LONDON, Jan 23 (Reuters) - Britain's regulators should have a formal role after Brexit to keep the financial sector globally competitive and less prone to "gold-plating" international norms, an industry think tank said on Thursday.

The International Regulatory Strategy Group (IRSG) said new thinking and targeted reforms were required after Britain leaves the European Union on Jan. 31. UK regulators will write its own financial rules instead of applying those fashioned by Brussels.

"Brexit does change the structure around regulation and we need to reflect that," Mark Hoban, chair of the IRSG and a former UK financial services minister, told Reuters.

The Financial Conduct Authority (FCA) and the Bank of England are responsible for keeping markets and financial firms safe and stable.

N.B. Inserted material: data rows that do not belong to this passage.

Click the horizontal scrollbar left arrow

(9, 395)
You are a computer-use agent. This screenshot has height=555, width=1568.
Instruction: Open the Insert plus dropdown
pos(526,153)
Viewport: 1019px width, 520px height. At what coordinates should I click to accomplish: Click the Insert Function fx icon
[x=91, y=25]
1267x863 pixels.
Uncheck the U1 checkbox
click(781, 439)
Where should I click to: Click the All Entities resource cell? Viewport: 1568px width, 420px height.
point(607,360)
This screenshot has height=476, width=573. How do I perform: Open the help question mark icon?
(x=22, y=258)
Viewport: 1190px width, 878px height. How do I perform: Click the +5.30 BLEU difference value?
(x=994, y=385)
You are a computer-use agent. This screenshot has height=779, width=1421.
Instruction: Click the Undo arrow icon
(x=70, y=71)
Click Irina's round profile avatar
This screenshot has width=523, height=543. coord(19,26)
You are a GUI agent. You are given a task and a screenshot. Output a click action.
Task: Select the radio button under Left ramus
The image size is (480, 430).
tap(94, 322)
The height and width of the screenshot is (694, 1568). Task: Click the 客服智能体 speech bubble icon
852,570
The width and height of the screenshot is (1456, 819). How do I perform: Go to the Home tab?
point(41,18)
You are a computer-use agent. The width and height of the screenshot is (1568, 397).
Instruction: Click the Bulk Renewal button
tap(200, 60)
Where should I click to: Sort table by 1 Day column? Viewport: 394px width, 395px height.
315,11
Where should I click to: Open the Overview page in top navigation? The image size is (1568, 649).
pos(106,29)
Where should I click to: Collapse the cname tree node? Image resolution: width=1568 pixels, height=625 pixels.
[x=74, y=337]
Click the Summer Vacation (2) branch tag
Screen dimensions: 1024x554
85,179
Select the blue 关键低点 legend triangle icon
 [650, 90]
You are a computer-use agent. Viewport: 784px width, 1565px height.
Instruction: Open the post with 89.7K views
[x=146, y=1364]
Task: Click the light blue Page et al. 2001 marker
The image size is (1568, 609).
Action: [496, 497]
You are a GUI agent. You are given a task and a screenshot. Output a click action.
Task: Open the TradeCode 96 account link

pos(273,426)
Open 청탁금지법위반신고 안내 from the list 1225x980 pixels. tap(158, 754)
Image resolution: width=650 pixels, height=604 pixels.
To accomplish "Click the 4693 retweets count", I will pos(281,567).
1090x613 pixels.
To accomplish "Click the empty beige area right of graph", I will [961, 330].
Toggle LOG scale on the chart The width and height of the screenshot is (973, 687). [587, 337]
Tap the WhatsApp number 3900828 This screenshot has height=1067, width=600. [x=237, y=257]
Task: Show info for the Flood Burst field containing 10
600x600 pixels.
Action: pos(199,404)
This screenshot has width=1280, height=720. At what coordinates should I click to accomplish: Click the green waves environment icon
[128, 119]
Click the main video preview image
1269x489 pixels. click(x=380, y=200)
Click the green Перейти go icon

But in a report on regulation after Brexit, the IRSG called for a secondary remit of ensuring that rules do not put the financial sector at a competitive disadvantage to New York, Frankfurt or other rival centres.

British regulators have resisted such calls, fearing it would increase pressure to ease rules.

Their predecessors had to "have regard" to Britain's global financial role and were tarnished by a "light-touch" reputation after the financial crisis a decade ago.

"The use of the word competitiveness is often quite loaded," said Julian Adams, regulatory and government relations director at insurer M&G, and chair of the IRSG report.

"This is not code for a race to the bottom," said Adams, also a former senior insurance regulator at the Bank of England.

The IRSG is sponsored by the City of London financial district and TheCityUK, which promotes Britain as a financial centre.

Britain will remain a member of international financial standard setters after Brexit, whose norms typically form the basis for national or EU laws that Britain has often "gold-plated" - or toughened up.

The report calls for Britain to formally take into account international norms when writing rules to avoid exceeding them unnecessarily in a way that would harm UK competitiveness.

"You make sure the global standard is as good as you want it to be and need it to be as a regulator, and then you would try and limit to the extent possible any gold-plating," Adams said.

UK rulemaking in isolation could also have implications for access to EU investors after Brexit, said Lucy Fergusson, lead author of the IRSG report and a lawyer at Linklaters.

The report called for a new parliamentary committee to directly focus on financial rules.

The competitiveness call is likely to get a sympathetic hearing from government, mindful that finance is Britain's biggest tax-raising sector which may not secure good future access to the EU, its biggest export customer.